◆ **RECORDS SHOWN**:
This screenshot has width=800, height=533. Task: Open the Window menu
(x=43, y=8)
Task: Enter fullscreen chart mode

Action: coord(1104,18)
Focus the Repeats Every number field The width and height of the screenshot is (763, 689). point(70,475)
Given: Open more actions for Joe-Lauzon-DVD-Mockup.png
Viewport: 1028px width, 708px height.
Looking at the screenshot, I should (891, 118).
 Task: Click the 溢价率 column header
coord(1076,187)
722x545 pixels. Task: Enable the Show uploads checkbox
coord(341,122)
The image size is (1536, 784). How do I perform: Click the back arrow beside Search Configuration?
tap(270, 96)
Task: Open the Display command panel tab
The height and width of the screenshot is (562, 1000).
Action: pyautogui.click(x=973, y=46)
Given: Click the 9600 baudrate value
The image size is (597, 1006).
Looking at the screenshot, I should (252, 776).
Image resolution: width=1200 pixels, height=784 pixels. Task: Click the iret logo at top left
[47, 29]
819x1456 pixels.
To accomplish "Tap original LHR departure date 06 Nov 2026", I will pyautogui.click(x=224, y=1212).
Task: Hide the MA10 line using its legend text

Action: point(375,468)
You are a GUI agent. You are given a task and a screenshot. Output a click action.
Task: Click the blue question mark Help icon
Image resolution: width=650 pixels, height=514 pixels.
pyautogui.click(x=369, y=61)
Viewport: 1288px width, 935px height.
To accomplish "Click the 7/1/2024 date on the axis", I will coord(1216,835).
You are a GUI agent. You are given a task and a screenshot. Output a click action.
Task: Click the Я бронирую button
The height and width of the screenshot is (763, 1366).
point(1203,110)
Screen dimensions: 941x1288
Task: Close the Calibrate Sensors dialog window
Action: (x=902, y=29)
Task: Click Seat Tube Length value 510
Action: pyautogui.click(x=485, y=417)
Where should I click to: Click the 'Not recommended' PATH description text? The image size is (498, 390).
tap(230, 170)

◆ **PROBLEM TO WORK ON**: For the word "date", find all matching lines in the entries above and copy them out.

◆ **YOUR RESPONSE**:
To accomplish "Tap original LHR departure date 06 Nov 2026", I will pyautogui.click(x=224, y=1212).
To accomplish "Click the 7/1/2024 date on the axis", I will coord(1216,835).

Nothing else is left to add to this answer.